**WORK INSTRUCTIONS:**
Nothing but the lines from the one containing "Image resolution: width=226, height=2576." through the one containing "Appendix G to", both included, should be given again, each exactly as written below.

___ MATERIAL SUPPLIED

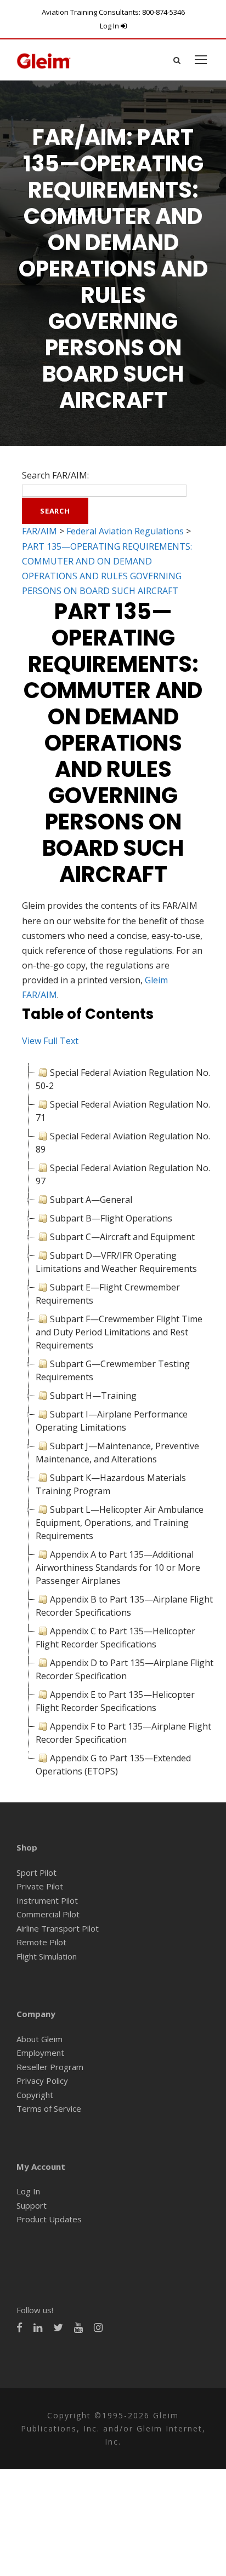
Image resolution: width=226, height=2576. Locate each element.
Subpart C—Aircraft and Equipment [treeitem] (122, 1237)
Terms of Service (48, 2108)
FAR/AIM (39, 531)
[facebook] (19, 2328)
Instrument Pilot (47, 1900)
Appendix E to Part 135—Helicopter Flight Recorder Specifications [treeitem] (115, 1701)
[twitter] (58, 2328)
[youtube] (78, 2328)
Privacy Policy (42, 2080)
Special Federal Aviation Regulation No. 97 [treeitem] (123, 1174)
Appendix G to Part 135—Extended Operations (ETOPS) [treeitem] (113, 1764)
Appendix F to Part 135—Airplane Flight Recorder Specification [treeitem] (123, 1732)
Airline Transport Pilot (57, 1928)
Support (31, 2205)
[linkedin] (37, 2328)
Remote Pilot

______
___ MATERIAL SUPPLIED

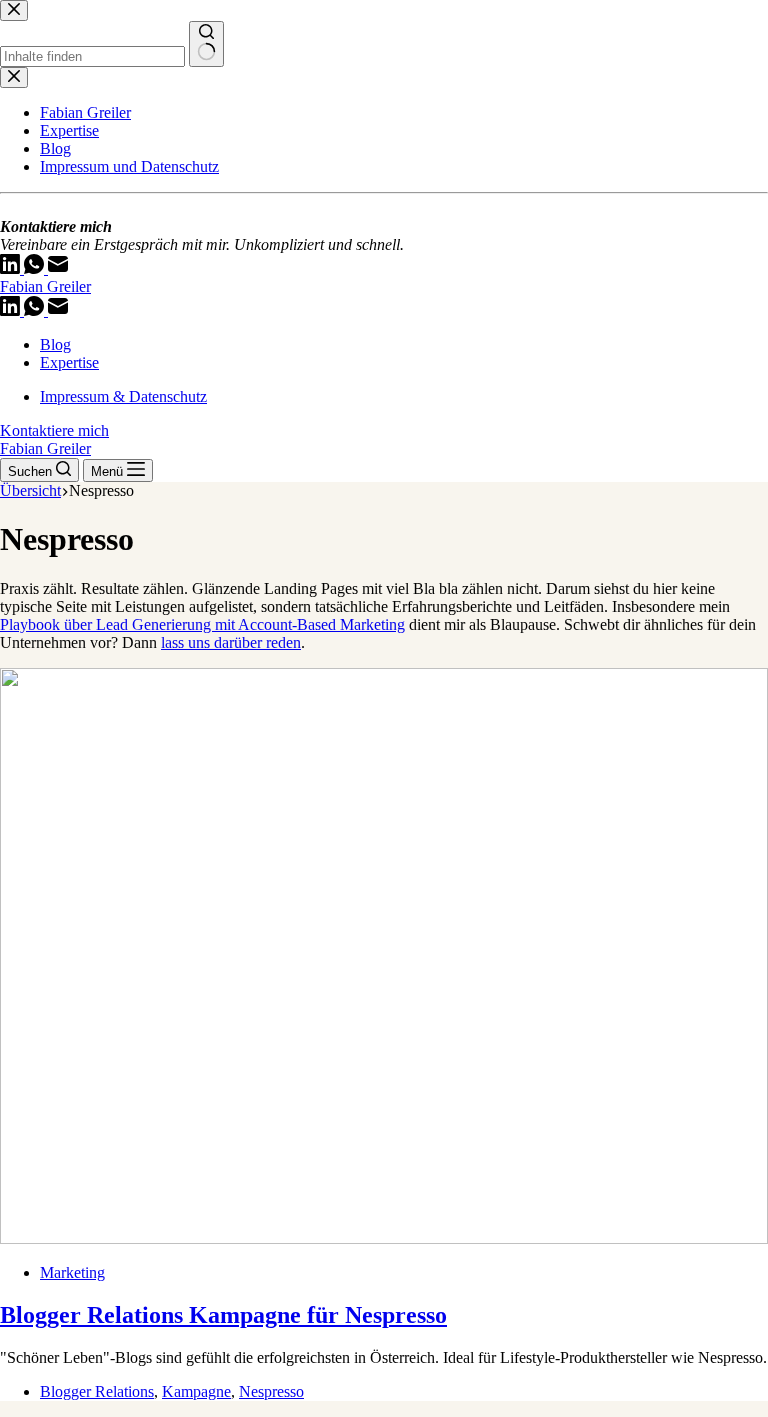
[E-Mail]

______

**RESPONSE AREA:**
Image resolution: width=226, height=2576. Locate each element.
Subpart C—Aircraft and Equipment [treeitem] (122, 1237)
Terms of Service (48, 2108)
FAR/AIM (39, 531)
[facebook] (19, 2328)
Instrument Pilot (47, 1900)
Appendix E to Part 135—Helicopter Flight Recorder Specifications [treeitem] (115, 1701)
[twitter] (58, 2328)
[youtube] (78, 2328)
Privacy Policy (42, 2080)
Special Federal Aviation Regulation No. 97 [treeitem] (123, 1174)
Appendix G to Part 135—Extended Operations (ETOPS) [treeitem] (113, 1764)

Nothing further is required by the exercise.